TASK OBJECTIVE: Present the data from the line containing "You are a computer-use" through the last line, both ends included, as a numbered list with blank lines left out.

SUPPLIED MATERIAL:
####

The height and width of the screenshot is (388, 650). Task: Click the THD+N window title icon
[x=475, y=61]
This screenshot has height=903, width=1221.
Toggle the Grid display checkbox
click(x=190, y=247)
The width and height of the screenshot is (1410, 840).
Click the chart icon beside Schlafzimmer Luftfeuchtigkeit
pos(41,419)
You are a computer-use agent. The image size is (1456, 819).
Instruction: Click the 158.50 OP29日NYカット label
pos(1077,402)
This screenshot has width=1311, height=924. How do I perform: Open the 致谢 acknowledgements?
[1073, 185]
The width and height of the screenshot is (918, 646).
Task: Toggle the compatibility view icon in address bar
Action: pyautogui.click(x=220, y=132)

####

IN RESPONSE:
1. You are a computer-use agent. The image size is (1456, 819).
2. Instruction: Click the 158.50 OP29日NYカット label
3. pos(1077,402)
4. This screenshot has width=1311, height=924. How do I perform: Open the 致谢 acknowledgements?
5. [1073, 185]
6. The width and height of the screenshot is (918, 646).
7. Task: Toggle the compatibility view icon in address bar
8. Action: pyautogui.click(x=220, y=132)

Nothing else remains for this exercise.